Doctor Web avertit les utilisateurs sur la propagation du trojan Trojan.Yaryar.1. L'une des particularités de ce trojan-downloader est qu'il peut travailler directement avec les structures de NTFS, et qu'il est doté de nombreuses fonctionnalités permettant de détecter les outils de débogage et d'analyse.

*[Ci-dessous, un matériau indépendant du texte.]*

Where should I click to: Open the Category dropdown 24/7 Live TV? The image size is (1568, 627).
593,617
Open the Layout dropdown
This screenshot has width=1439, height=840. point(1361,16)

Le mécanisme de propagation de ce Trojan n'est pas encore complètement établi, mais en revanche, l'algorithme de son comportement dans le système contaminé est très bien analysé. Le programme malveillant comporte deux modules : le dropper et le downloader, les deux composants sont écrits en language C++. Le Trojan.Yaryar.1 se distingue des autres trojan downloader par son propre algorithme assurant l'accès aux structures du système de fichiers NTFS. Le dropper enregistre le downloader sur le disque sous forme de bibliothèque dynamique avec un nom aléatoire et puis il tente de la charger en mémoire en utilisant la bibliothèque cryptsvc.dll, dans laquelle il introduit préalablement un code binaire exécutable spécifique.

Le Trojan Trojan.Yaryar.1 possède une fonctionnalité puissante permettant de détecter les outils de débogage et d'analyse, il se supprime de la machine contaminée en cas de détection de ce type d’outils. Une fois lancé, le Trojan tente d'obtenir les privilèges de débogage dans le système, et de s'intégrer dans le processus spoolsv.exe. Puis, il désactive le Service de sécurité Windows, le Service de mises à jour automatiques et le Pare-feu Windows, ensuite il établit une connexion aux serveurs distants pour télécharger et exécuter d'autres fichiers sur l'ordinateur infecté.

La signature de cette menace est ajoutée aux bases virales Dr.Web, cependant, ce Trojan peut représenter un danger pour les utilisateurs ignorant la nécessité d'installer sur leurs ordinateurs des logiciels antivirus.